Rapid Determination of Nutritional Parameters of Pasta/Sauce Blends by Handheld Near-Infrared Spectroscopy
Institute of Chemistry, University of Campinas, Campinas CP 6154, Brazil
Department of Physical Chemistry, University of Duisburg-Essen, D 45117 Essen, Germany
Author to whom correspondence should be addressed.
Academic Editor: Christian Huck
Molecules 2019, 24(11), 2029; https://doi.org/10.3390/molecules24112029
Received: 6 May 2019 / Revised: 24 May 2019 / Accepted: 25 May 2019 / Published: 28 May 2019
(This article belongs to the Special Issue Advances in Near Infrared Spectroscopy and Related Computational Methods)
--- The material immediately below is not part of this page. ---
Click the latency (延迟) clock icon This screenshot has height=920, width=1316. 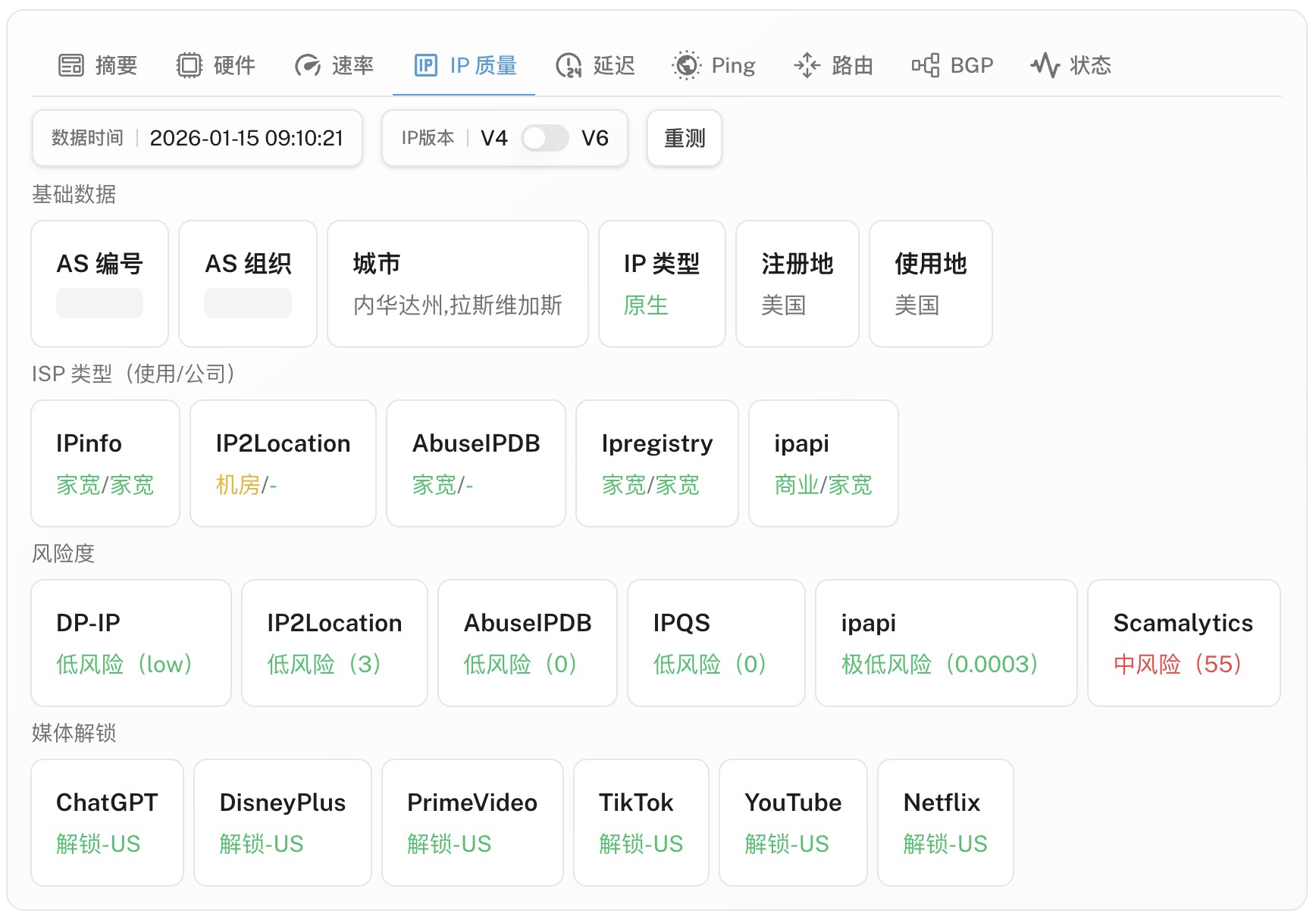pos(569,65)
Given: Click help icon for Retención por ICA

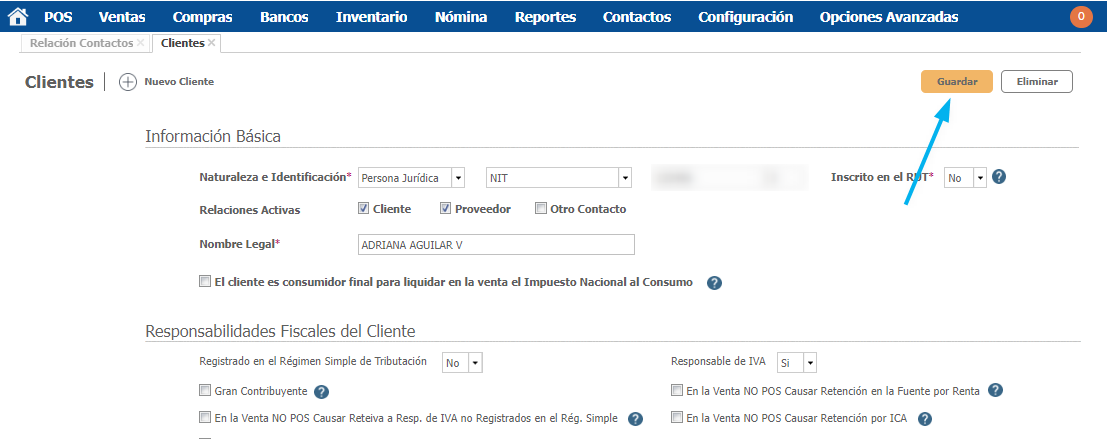Looking at the screenshot, I should 925,419.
Nowadays, near infrared (NIR) spectroscopy has experienced a rapid progress in miniaturization (instruments < 100 g are presently available), and the price for handheld systems has reached the < $500 level for high lot sizes. Thus, the stage is set for NIR spectroscopy to become the technique of choice for food and beverage testing, not only in industry but also as a consumer application. However, contrary to the (in our opinion) exaggerated claims of some direct-to-consumer companies regarding the performance of their “food scanners” with “cloud evaluation of big data”, the present publication will demonstrate realistic analytical data derived from the development of partial least squares (PLS) calibration models for six different nutritional parameters (energy, protein, fat, carbohydrates, sugar, and fiber) based on the NIR spectra of a broad range of different pasta/sauce blends recorded with a handheld instrument. The prediction performance of the PLS calibration models for the individual parameters was double-checked by cross-validation (CV) and test-set validation. The results obtained suggest that in the near future consumers will be able to predict the nutritional parameters of their meals by using handheld NIR spectroscopy under every-day life conditions.